13 agosto, 2018 – Espiritualidad digital

El milagro económico

Simón era pescador profesional, y sabía que los peces dan dinero. Pero ningún pez le rindió tan deprisa las ganancias como el que pescó aquel día:

Ve al mar, echa el anzuelo, coge el primer pez que pique, ábrele la boca y encontrarás una moneda de plata. Cógela, y págales por ti y por mí.

Puede parecer un milagro estrafalario. Es el único milagro que Jesús hizo con dinero. Pero aquel signo no hablaba de dinero, sino de redención. El dinero no era más que lo que debe ser: un medio para fines buenos.

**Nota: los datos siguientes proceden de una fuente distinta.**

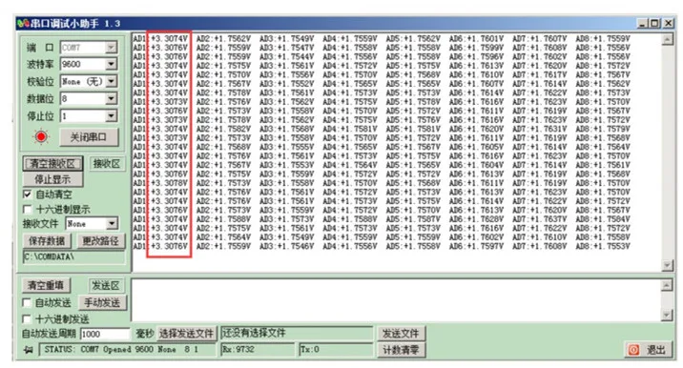Expand the 接收文件 None dropdown
The height and width of the screenshot is (368, 683).
(x=112, y=224)
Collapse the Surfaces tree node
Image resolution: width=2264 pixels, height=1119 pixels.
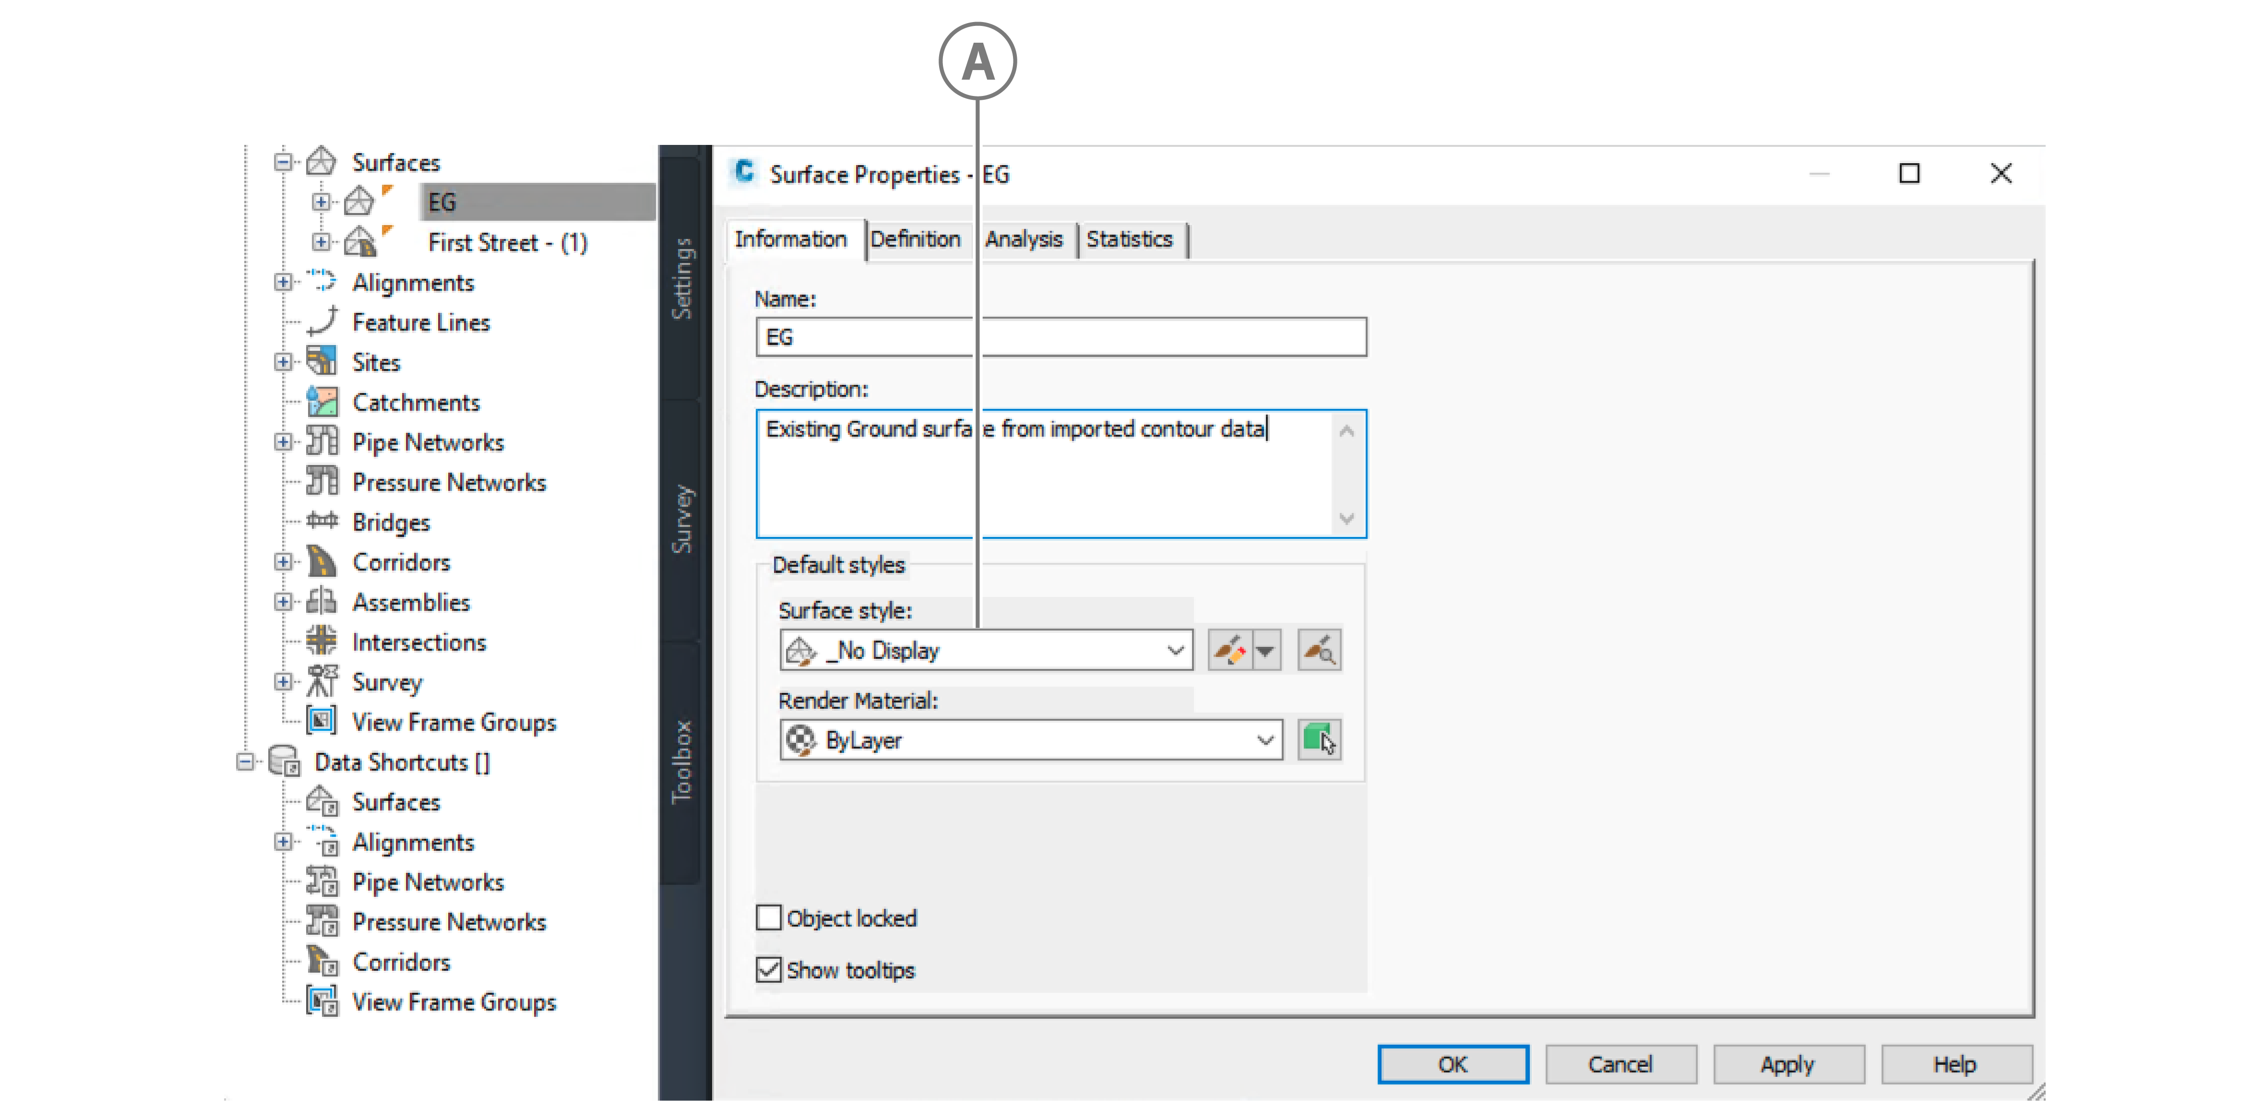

Los hijos están exentos… El Hijo de Dios no tenía obligación de pagar rescate por el pecado. Éramos nosotros, quienes nos hicimos extraños a Dios por nuestras culpas, quienes debíamos pagar ese rescate inasequible a nuestras fuerzas. Por Amor, el Hijo de Dios pagó junto a nosotros con una misma moneda.

Desde los comienzos de la Iglesia, el pez fue un símbolo eucarístico. Mira la Hostia que presenta el sacerdote sobre el altar. Cristo es el pan, y es el pez. Esa Hostia, que es su cuerpo, ofrecida por Él, paga el rescate de tus culpas. No hay moneda de mayor valor en toda la tierra.